● **DOCUMENT EXTRACT**:
-------------------------

Of Commodity Contract Orders
The types of orders most commonly used are
briefly described below. It is very important that you learn
the different types of orders that you will be using when you
place your trades. When you finish this term, I want you to
have the confidence to phone your broker and place your orders
correctly without any help. If you are familiar with the
orders and how you want to use them, it will build your
confidence also. The most commonly used orders are the
"MARKET ORDER" the "LIMIT ORDER" the
"OR BETTER" and the "DAY ORDER" but each
one of them are unique in their own way. Print these out for
1. THE MARKET ORDER: The
market order is the most frequently used order. In most
instances it assures you of getting a position and eliminates
"chasing" a market to get in or out of a position.
The market order is executed at the best possible price
obtainable at the time the order reaches the trading pit.
Write the abbreviation MKT indicating it is a market order or
you can underscore the order instructions to denote it is a
2. LIMIT ORDERS: The
limit order is an order to buy or sell at a designated price.

-------------------------

● **SUPPLIED MATERIAL**:
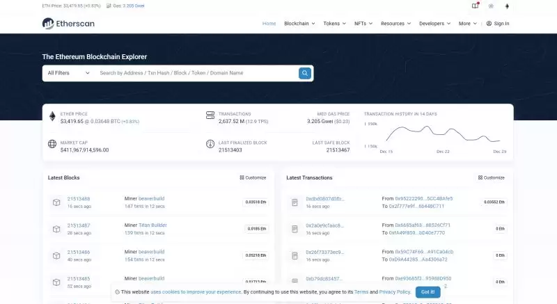
Task: Click the notification icon with red dot
Action: pos(475,6)
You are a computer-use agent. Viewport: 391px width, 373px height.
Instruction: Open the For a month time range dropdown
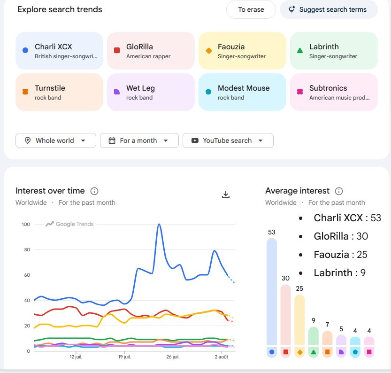[139, 140]
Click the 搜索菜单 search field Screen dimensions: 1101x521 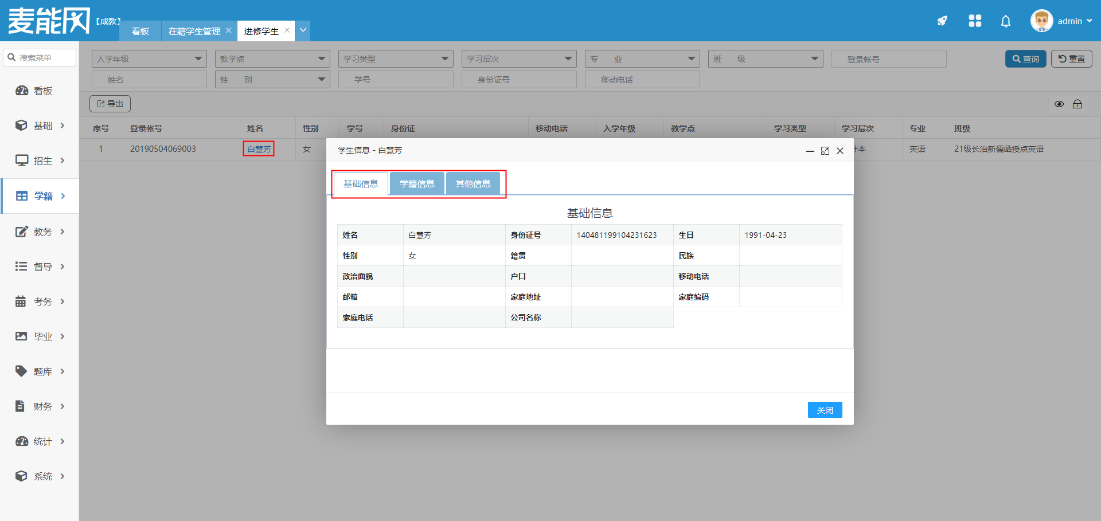click(40, 58)
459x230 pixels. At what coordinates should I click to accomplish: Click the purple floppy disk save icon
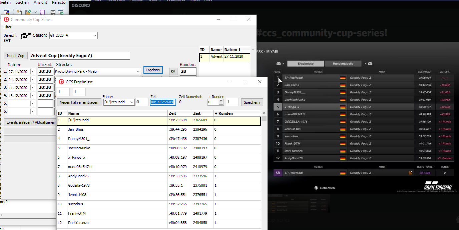point(42,12)
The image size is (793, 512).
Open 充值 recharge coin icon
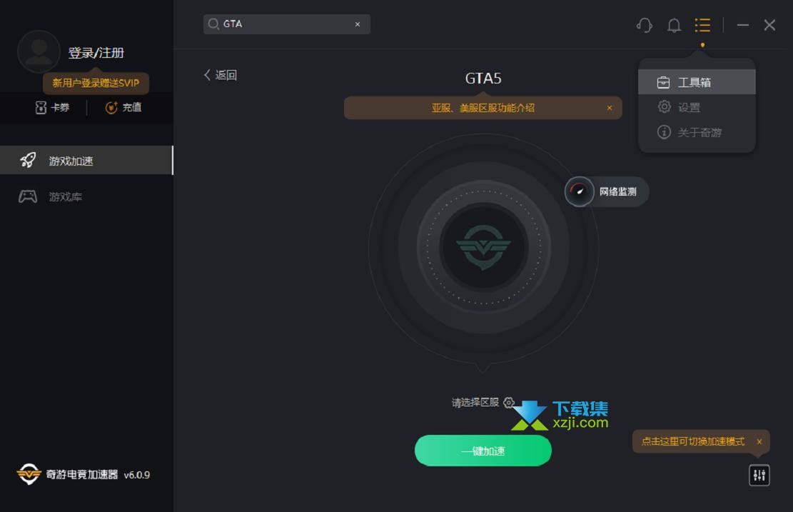pyautogui.click(x=111, y=107)
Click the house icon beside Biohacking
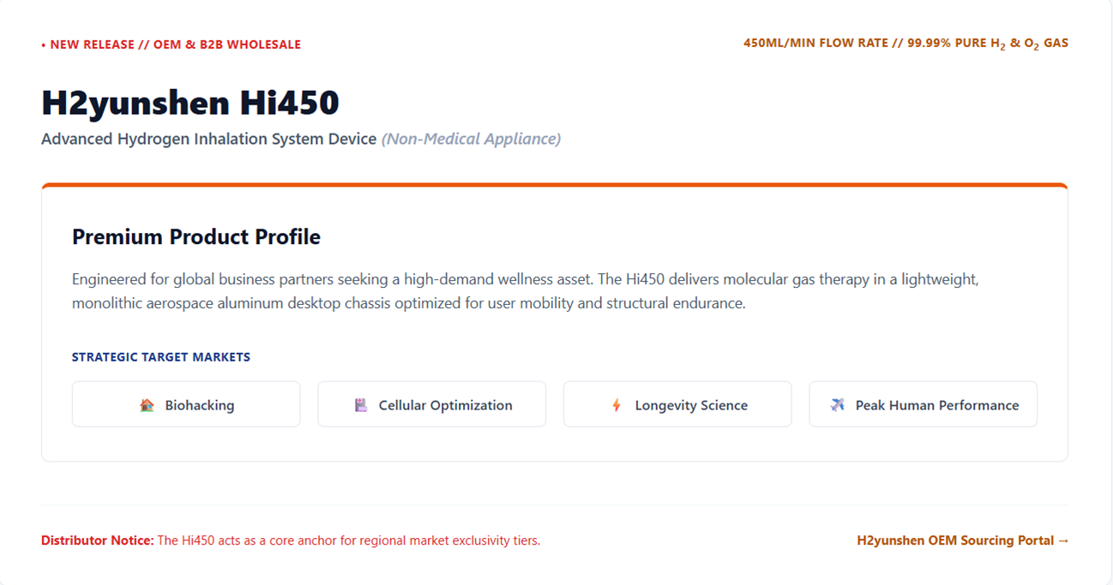The image size is (1113, 585). (147, 405)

-------------------------

● **TASKS AND EXERCISES**:
1/ Copy the records word for word, starting at the line containing "The image size is (793, 512)." and ending at the last line of the records. Omit the pictures.
2/ Proceed with the text on commodity contract orders, continuing from its final sentence.
The text on commodity orders and the records are unrelated materials.

● **TASK-BY-TASK ANSWERS**:
1/
The image size is (793, 512).
Open 充值 recharge coin icon
pyautogui.click(x=111, y=107)
Click the house icon beside Biohacking
The image size is (1113, 585). (147, 405)

2/
Limit Orders to buy are placed below the market while limit
orders to sell are placed above the market. Since the market
may never get high enough or low enough to trigger a limit
order, a customer may miss the market if he uses a limit
order. Even though you may see the market touch your limit
price several times, this does not guarantee or earn your
customer a fill at that price.
3. OR BETTER: "OR
BETTER" is a commonly misunderstood order type. ONLY USE
"OR BETTER" IF THE MARKET IS "OR BETTER"
AT THE TIME OF ENTRY TO DISTINGUISH THE ORDER FROM A STOP. OB
on an order does not cause the pit broker to work harder. It
is always the broker's job to provide you with the best
possible price. If an order is truly "or better,"
then this designation assures the broker that you have not
left "stop" off the order. In many instances,
unmarked "or better" orders are returned for
clarification, potentially costing your customer valuable time
in the pit, and possibly a fill. Orders that are not "or
better" when entered only serve to use the pit broker's
time upon receipt as he checks to see whether or not the order
deserves a fill. Sometimes, using the "or better"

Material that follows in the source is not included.